Think about it: you could single-handedly prevent the rise of a monstrous dictator, save the lives of millions of Jews, and prevent the world’s most horrific war. But in the actual moment, of course, you would just be murdering somebody’s baby, which would make you the monster. This is the basic problem with retrospective hypotheticals. They invite us to ignore or rewrite the actual context of past decisions; they allow us to make easy assurances that we would have gotten everything right and never made any mistakes; they tend to confuse more than they enlighten.

Ah, but isn’t that what we love to do these days: ignore and rewrite historical context? Isn’t the assumption behind the baby Hitler example precisely the sort of thing we love to hear — that if only someone as enlightened as me had been around back then, every bad consequences could have been avoided, and universal peace and love would reign?

This isn’t the first time I’ve encountered the Nazi hypothetical, including in a much more realistic form. When I was a kid, I participated in a brilliantly constructed summer program in which a group of students had to re-enact the 1938 Munich Crisis, which is widely accepted as the moment when the European powers blinked and emboldened Hitler’s aggression. So our task was to play the roles of the various presidents, prime ministers, and diplomats and see if we could do better.

Isn’t that what we love to do these days: ignore and rewrite historical context?

You can probably guess the punchline. Maybe we did a little better — Neville Chamberlain set a low bar — but not that much. Sure, we were only kids.
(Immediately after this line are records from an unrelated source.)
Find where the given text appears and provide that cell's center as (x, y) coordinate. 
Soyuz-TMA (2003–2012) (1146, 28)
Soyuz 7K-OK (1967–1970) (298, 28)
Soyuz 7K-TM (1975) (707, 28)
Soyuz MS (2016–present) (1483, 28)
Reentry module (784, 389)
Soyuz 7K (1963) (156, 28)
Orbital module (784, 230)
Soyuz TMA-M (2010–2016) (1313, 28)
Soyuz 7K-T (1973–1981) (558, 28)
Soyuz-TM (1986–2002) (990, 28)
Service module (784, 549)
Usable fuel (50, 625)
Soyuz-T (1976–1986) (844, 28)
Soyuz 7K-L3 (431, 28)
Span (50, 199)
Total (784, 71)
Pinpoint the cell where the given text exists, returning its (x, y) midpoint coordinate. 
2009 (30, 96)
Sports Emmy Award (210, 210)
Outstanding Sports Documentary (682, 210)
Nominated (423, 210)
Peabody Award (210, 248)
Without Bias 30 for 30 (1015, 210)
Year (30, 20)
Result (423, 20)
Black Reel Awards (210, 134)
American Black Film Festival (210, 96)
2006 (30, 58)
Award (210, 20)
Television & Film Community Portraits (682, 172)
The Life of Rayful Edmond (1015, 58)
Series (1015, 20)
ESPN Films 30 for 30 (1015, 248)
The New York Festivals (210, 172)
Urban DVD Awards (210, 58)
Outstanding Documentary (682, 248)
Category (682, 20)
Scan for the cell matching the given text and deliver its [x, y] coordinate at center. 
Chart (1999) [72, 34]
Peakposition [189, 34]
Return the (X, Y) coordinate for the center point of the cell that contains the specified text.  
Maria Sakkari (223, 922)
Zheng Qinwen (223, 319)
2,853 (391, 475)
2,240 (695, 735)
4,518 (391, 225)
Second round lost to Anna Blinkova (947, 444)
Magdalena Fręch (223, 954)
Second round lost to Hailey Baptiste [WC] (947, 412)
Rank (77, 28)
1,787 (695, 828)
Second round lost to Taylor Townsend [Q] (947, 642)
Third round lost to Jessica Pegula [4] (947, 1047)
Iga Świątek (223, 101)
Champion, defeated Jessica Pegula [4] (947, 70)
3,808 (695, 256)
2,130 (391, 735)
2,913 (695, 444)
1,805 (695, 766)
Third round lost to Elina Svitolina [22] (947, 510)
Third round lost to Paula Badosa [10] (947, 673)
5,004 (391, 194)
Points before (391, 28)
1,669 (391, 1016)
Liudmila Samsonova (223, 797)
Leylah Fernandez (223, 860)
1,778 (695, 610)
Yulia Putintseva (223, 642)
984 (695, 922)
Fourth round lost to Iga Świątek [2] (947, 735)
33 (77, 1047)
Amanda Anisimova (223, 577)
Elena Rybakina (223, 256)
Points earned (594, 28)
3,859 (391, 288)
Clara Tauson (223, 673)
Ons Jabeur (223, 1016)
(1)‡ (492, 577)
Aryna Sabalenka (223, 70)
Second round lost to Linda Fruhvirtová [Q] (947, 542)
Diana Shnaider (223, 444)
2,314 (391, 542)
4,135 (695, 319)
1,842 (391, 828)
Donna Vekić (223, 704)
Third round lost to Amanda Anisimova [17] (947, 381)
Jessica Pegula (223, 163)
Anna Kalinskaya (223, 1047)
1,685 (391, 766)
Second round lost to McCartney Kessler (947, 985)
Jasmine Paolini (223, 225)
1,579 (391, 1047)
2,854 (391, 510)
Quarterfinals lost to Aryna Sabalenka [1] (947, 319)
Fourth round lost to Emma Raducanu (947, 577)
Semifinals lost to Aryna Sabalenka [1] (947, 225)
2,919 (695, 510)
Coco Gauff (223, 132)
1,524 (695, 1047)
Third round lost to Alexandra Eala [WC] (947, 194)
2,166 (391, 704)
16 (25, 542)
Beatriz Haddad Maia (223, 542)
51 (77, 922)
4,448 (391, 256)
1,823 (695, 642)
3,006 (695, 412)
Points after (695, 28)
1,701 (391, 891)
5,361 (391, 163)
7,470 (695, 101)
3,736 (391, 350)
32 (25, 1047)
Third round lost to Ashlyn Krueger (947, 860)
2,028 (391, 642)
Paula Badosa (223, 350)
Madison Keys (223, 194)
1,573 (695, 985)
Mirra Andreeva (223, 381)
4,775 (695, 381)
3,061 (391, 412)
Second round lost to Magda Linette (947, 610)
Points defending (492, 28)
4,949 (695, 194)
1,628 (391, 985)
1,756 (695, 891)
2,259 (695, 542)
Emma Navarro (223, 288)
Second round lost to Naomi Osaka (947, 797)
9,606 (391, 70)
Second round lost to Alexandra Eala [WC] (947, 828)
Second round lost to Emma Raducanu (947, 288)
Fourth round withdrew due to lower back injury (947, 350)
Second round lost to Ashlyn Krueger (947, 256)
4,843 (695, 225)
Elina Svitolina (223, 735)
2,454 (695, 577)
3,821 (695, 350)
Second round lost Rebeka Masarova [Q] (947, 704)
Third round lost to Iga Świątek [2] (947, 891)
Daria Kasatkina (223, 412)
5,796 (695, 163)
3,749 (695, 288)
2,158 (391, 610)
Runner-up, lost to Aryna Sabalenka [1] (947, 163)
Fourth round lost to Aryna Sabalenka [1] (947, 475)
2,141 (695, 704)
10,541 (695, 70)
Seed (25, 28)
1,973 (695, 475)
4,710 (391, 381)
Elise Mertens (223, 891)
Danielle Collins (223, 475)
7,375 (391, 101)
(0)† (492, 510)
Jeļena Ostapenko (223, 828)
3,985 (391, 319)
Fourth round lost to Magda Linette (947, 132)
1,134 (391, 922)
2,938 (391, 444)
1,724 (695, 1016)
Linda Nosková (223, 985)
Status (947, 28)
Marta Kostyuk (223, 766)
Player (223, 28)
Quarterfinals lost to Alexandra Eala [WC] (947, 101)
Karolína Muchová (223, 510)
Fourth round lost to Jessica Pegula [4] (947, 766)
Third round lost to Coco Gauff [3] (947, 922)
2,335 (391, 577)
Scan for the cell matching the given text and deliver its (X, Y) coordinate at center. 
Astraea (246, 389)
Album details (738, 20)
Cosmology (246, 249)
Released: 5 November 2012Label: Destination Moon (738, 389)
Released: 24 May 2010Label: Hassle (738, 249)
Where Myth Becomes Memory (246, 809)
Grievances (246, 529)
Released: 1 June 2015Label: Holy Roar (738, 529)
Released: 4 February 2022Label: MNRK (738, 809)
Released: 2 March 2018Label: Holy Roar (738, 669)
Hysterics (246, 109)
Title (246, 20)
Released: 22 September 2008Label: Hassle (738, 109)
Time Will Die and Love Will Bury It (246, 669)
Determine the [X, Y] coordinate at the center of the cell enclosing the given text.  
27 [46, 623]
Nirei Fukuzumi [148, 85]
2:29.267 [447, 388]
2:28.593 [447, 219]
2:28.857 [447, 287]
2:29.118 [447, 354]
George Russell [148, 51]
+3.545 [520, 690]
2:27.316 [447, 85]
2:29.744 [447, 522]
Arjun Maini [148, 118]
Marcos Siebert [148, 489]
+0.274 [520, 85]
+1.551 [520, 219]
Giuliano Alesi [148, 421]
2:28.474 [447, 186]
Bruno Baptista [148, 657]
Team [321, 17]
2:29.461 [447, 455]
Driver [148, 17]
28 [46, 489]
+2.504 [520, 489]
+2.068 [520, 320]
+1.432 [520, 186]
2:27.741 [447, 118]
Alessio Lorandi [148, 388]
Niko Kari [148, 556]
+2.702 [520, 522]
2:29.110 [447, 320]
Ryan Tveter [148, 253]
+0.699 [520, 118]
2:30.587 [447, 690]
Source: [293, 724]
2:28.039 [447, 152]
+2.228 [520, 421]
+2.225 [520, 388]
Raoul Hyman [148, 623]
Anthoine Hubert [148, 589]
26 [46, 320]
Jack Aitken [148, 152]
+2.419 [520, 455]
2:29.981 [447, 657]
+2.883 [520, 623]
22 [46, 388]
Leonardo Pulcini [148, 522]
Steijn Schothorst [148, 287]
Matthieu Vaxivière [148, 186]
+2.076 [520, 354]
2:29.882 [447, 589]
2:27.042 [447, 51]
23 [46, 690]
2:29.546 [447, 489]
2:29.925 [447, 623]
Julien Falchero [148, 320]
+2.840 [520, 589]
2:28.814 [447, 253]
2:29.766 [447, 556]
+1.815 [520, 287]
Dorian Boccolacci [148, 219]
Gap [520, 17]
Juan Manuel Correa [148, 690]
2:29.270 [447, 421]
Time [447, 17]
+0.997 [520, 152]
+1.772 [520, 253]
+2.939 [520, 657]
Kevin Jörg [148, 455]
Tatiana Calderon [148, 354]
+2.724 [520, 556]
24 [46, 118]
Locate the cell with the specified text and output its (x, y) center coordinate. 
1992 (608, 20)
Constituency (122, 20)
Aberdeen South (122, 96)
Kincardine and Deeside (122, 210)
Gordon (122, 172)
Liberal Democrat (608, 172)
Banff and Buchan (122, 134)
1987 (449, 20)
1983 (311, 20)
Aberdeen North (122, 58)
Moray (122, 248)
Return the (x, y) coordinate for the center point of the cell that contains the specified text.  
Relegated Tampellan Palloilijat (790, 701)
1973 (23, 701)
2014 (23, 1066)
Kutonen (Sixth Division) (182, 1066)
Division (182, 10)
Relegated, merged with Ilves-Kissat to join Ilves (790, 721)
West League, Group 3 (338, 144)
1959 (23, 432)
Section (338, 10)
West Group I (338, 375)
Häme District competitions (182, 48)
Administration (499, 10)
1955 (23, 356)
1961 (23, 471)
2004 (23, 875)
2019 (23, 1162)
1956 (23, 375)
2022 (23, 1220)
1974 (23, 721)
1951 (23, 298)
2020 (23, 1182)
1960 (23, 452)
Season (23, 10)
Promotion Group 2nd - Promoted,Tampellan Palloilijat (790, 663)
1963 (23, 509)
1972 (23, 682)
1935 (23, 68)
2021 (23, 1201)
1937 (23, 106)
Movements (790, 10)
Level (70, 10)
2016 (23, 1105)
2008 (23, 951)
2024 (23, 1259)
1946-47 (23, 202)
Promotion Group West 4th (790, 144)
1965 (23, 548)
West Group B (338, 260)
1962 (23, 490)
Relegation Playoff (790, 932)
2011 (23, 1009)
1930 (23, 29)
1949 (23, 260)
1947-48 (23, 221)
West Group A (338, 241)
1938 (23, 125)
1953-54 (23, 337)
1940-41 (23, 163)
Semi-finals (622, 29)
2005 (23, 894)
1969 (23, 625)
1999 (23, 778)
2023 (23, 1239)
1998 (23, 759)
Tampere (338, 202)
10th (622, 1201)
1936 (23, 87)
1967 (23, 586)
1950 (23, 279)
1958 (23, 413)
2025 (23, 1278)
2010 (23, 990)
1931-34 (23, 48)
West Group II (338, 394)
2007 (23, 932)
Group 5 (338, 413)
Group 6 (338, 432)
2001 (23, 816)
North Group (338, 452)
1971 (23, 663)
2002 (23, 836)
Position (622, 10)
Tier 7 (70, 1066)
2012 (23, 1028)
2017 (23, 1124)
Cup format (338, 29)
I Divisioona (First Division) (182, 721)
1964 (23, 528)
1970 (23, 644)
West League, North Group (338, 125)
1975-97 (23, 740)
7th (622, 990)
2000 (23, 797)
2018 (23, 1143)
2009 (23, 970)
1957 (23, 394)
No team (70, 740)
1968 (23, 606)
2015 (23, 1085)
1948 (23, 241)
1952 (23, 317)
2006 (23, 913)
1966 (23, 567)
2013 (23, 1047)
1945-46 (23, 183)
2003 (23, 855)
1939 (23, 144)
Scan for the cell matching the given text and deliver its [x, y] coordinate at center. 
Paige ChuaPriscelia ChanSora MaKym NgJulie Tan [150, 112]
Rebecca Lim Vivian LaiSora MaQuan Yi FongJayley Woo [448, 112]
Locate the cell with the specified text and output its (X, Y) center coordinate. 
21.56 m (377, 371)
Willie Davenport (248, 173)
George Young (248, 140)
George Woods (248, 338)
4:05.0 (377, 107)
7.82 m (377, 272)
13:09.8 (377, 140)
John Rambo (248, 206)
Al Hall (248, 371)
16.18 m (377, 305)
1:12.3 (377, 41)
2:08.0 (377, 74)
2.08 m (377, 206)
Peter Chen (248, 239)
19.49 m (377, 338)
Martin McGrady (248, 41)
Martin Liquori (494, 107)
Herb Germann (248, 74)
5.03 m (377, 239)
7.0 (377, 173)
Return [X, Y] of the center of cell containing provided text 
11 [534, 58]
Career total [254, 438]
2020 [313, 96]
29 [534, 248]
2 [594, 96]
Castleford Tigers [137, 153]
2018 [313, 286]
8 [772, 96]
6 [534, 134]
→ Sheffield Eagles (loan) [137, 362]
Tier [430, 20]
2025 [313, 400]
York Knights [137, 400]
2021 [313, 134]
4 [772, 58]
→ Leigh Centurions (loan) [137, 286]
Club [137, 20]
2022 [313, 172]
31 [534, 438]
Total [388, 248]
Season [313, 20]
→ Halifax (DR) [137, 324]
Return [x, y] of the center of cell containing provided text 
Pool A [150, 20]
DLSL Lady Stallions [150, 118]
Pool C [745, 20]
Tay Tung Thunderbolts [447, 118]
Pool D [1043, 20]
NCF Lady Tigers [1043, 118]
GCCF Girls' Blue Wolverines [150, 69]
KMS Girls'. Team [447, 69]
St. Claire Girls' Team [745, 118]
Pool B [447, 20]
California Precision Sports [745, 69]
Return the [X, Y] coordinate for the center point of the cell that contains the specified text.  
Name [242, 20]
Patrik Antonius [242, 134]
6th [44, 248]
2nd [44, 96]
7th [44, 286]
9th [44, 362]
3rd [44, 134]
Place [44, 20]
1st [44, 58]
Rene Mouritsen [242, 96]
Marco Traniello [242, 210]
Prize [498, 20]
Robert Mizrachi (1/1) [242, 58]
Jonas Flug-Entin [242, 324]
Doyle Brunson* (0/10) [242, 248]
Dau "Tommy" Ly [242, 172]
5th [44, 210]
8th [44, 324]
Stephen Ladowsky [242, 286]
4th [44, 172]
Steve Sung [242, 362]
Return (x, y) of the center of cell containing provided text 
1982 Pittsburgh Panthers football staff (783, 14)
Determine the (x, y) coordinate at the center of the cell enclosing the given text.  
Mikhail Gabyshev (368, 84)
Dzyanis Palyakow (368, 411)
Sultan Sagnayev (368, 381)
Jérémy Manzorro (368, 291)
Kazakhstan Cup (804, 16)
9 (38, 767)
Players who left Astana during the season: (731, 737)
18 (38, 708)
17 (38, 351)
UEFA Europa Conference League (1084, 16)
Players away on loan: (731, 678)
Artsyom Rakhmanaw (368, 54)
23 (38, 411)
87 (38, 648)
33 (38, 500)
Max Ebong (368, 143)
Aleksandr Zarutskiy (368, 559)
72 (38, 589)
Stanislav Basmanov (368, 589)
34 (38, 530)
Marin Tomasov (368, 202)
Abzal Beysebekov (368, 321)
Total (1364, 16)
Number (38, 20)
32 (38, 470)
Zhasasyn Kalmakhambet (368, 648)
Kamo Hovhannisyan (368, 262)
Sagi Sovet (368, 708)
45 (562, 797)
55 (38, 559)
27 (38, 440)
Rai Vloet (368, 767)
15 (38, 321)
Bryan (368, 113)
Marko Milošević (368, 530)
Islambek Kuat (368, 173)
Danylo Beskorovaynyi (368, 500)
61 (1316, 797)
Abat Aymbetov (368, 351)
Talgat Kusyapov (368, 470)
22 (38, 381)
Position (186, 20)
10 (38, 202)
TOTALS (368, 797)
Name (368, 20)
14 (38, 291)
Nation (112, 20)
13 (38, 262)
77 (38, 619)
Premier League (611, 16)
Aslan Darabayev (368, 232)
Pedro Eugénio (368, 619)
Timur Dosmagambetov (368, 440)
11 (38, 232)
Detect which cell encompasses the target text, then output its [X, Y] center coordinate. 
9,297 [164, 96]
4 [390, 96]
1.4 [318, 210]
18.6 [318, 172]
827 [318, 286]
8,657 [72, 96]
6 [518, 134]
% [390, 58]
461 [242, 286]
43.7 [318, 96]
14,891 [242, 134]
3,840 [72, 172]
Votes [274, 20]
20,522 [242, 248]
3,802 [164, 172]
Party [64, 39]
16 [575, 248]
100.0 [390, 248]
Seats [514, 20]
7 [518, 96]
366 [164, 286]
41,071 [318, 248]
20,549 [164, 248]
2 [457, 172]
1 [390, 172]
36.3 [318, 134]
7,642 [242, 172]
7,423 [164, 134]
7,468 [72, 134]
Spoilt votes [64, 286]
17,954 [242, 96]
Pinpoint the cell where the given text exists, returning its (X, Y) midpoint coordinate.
Then again, we were precisely the sort of people who were susceptible to the notion that if only we young and idealistic types had been in charge, we could have solved all the problems, especially with the benefit of hindsight. But sometimes the problems really are difficult. After all, even if you could have gotten Britain and Poland and France and Czechoslovakia to agree to band together and respond to the crisis by invading Germany — well then, our side would have be the one waging an aggressive, pre-emptive war, right? Which just might have us asking ourselves, “Are we the baddies?

In America, the parallel hypothetical for “progressive” types might be whether they could go back in time and kill Thomas Jefferson. Or perhaps they could merely discredit him by helping to spread those rumors about Sally Hemings. After all, he was a slave owner, right? Doesn’t he deserve it?

That’s pretty much what they’re trying to do. Given that we don’t actually have time machines, they’re doing the next best thing, which is to erase Jefferson from history, taking him off the Democratic Party’s Jefferson–Jackson fundraising dinners, trying to remove his statues from college campuses, and so on.

For most of the people who debate this, the point is how they want to feel about themselves today.

Yet in the actual context of his time, attacking Jefferson would not have been a blow for freedom or racial equality. It would have been a blow for monarchical absolutism and the divine right of kings because that was the issue he and his contemporaries were really fighting about. All of the stuff we debate today is possible only because they settled that issue first.

But analyzing all of this in historical context misses the point because, for most of the people who debate this, the point is how they want to feel about themselves today. Railing against Jefferson because of racism and slavery is a modern way of telling yourself that you’re a “progressive” while you reject one of the most genuinely progressive leaders in history.

That’s why a debate over killing baby Hitler is so emblematic of our era. It’s not about a real challenge in a real context with real risks and trade-offs and uncertainties — such as the Syrian civil war, Ukraine’s fight for independence from Russia, or Venezuela’s slide into socialism. It’s just modern posturing about your “progressive” feelings concerning a scenario that is safely impossible, so that you will never be called to act upon your pronouncements.